Only three men are on trial: Ageyev; Bohdan Venger and Danylo Hladkov.  A fourth man, Andriy Stoyanov, concluded an agreement with the prosecution and has already received a 6-year sentence.

Journalists from Radio Svoboda’s Donbas.Realii and Novaya Gazeta have given similar reports of the hearing on November 14, and the key shift.  Now Ageyev himself is denying having been a contract soldier, and the prosecutor is not saying that he was.  The indictment says that Ageyev was a private individual, though does clearly state that he expected remuneration for his supposed role within the ‘LPR militia’. 

The prosecutor Oleksiy Mokhort even stated that during the pre-trial investigation, Ageyev had not said that he was a current Russian soldier. “No other proof of his being in service have not been received”.
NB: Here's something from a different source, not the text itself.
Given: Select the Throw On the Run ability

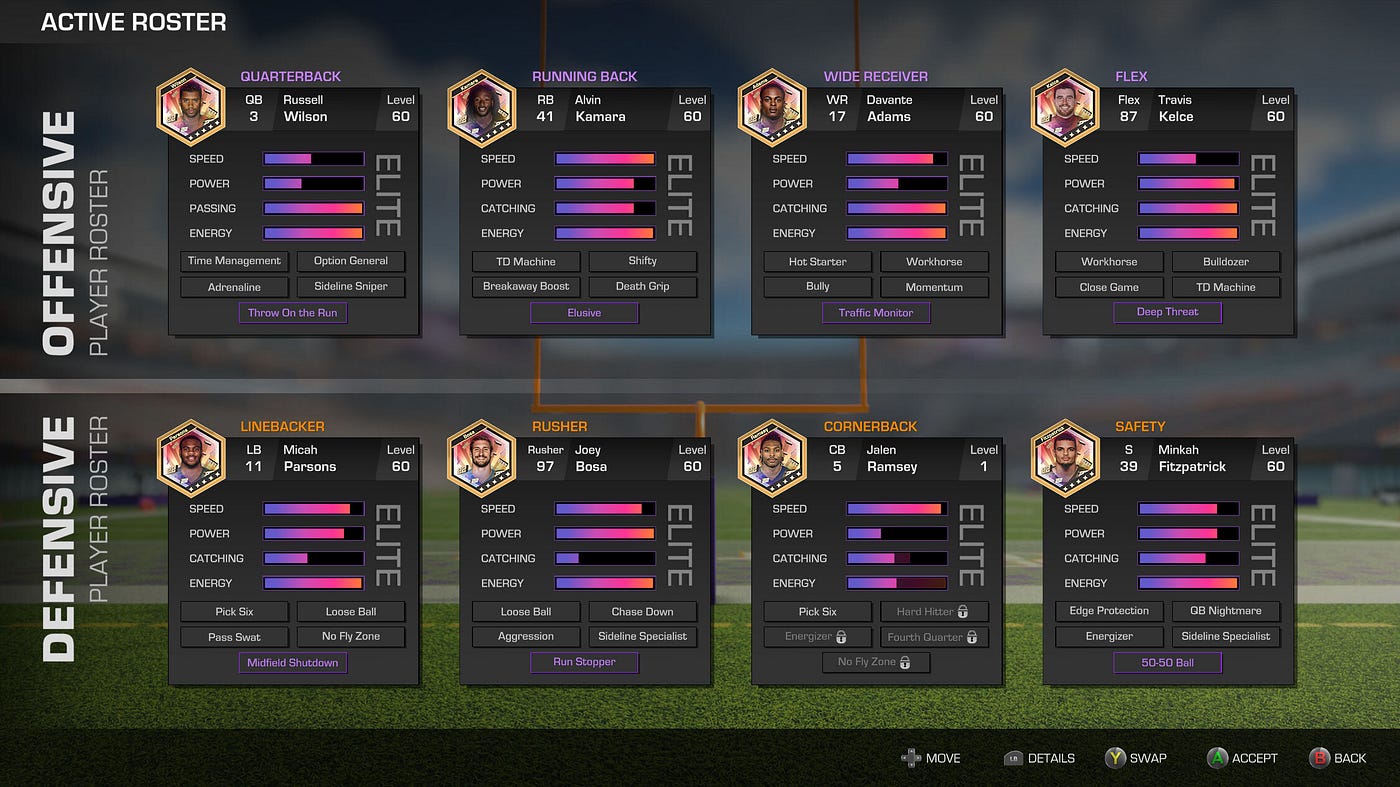Looking at the screenshot, I should pyautogui.click(x=293, y=313).
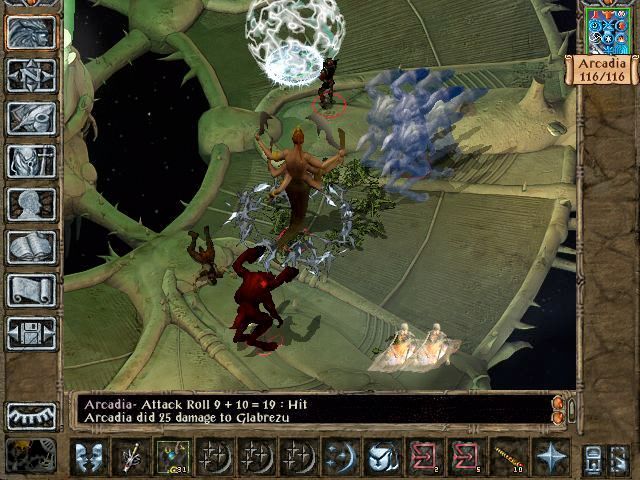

Ageyev’s own statements are now as evasive and contradictory as those given back in June by the Russian military.  When confronted by Donbas.Realii with his previous assertion of having been a contract soldier, he says:

“Well I served in the Russian army on contract, but I joined the LPR’s people’s militia”.

The Russian military had claimed that he had done his military service and then left, thus never being a contract soldier.
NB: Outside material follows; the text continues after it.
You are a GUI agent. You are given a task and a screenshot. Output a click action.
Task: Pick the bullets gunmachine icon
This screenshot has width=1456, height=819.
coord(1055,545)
Ageyev gives ‘no comment’ about how he purportedly ended up in the ‘militia’, and claims that he saw no Russian military men in Donbas.

Novaya reports that a lawyer, Viktor Chevhuz turned up and introduced himself to Ageyev in the courtroom, showing him his mother’s signature on the relevant document about his participation in the case. Chevhuz refused to say who was financing his legal services. 

Ukrainian media had reported back in October that Ageyev was to be represented by a state-appointed lawyer as Russia was refusing to provide him with one.  At that state there was nothing to indicate that the story had changed.

A top Ukrainian official had spoken back in June about the likelihood that Ageyev would eventually form part of an exchange, and this is clearly what he is hoping.

There had been a precedent for this, in the case of the two military intelligence officers captured after killing a Ukrainian soldier in the Luhansk oblast two years ago.  Yevgeny Yerofeyev and Alexander Alexandrov were eventually exchanged for Nadiya Savchenko. 

They too had initially spoken freely about being current officers, but had then later changed their story.

There, however, the similarity ends, since the Ukrainian prosecutor demonstrated and the court agreed that the two men had been proven to have, as Russian military intelligence spetsnaz men, committed the impugned crimes. They were sentenced to 14 years before the exchange. During the first month after his capture, Ageyev asserted that Yerofeyev “had been removed, killed” after his return, because “he said too much”.

The situation is now frustratingly different with not only Ageyev himself, backed by a new lawyer, but the Ukrainian prosecution going against all previous statements and apparent evidence that Ageyev was, as he said, a contract soldier. 

Some of the Ukrainian soldiers and civilians held hostage have been imprisoned in shocking conditions for two years or more, and it is impossible to understate the importance of any measures aimed at securing their release.

If, however, turning a blind eye to evidence backing Ageyev’s original testimony is part of the deal, the price is high.  Russia has every reason to hide proof of its direct military engagement in Donbas.  Ukraine currently has one case against Russia before the International Court of Justice and is also hoping that the International Criminal Court will agree that Russia is a party to the war in Donbas, and therefore that this is an international military conflict under its jurisdiction.  While there have been numerous reports clearly spelling out the degree of Russia’s military engagement, all evidence of military servicemen sent to kill Ukrainians in Russia’s undeclared war against Ukraine is of vital importance.